South African Music

South African Rapper A-REECE Pairs Success With Personal Tragedy

Tragedies can feel short-lived when they occur in quick succession. As news notifications appear and headlines stream in each day, it can be difficult to remember what the world preoccupied itself with the day before. Add this to one’s personal tragedies, and it’s impossible to keep up. A person only has the option to keep moving forward, regardless of a life’s inevitable trials.

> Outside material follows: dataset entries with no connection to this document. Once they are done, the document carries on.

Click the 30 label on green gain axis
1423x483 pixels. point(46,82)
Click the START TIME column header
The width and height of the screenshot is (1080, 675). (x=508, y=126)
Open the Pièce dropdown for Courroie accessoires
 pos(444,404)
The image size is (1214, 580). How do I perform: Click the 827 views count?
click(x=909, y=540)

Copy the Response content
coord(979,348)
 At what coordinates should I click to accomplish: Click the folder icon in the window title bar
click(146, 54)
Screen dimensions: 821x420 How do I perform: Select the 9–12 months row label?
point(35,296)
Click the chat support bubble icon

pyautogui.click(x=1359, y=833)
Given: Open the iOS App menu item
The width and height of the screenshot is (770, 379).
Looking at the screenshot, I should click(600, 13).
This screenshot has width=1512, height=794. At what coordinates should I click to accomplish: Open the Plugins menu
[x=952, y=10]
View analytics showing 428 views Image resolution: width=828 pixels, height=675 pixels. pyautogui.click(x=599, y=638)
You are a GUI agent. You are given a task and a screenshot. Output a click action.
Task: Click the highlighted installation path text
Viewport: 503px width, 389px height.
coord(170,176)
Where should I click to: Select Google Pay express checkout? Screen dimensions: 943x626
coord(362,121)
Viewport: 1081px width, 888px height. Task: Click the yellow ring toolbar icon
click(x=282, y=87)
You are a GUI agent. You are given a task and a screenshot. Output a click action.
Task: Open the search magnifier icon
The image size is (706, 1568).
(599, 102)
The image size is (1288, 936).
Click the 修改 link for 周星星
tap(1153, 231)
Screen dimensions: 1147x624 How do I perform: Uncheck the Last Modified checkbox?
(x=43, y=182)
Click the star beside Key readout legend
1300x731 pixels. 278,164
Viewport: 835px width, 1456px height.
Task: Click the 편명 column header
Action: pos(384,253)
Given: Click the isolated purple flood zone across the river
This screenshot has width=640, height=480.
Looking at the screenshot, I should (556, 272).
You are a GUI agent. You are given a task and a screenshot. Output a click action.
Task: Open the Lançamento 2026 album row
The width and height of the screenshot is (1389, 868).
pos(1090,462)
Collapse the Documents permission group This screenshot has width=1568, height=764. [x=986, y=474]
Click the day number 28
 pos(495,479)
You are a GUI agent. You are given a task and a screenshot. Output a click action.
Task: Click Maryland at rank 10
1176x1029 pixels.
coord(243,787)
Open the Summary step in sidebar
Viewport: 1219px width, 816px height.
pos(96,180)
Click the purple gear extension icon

South African rapper A-REECE, though young, knows the nature of calamity. His apty-named mixtape Today’s Tragedy, Tomorrow’s Memory, released on March 26 via Platoon. The work follows his critically-acclaimed debut album Paradise, from 2016, which received a nomination for Best Rap Album at the South Africa Music Awards. He won ‘Lyricist of the Year’ at the South Africa Hip-Hop Awards at age 19, making him one of the youngest writers to earn the title.

A-REECE started rapping and recording music in the fourth grade. He was a classic younger sibling, interested in the music his older brother listened to — Mos Def, 50 Cent, Talib Kweli. He watched his brother battle and record songs in his friend’s bedroom studio. One day, A-REECE asked his brother to help him write a verse of his own. He hasn’t stopped since.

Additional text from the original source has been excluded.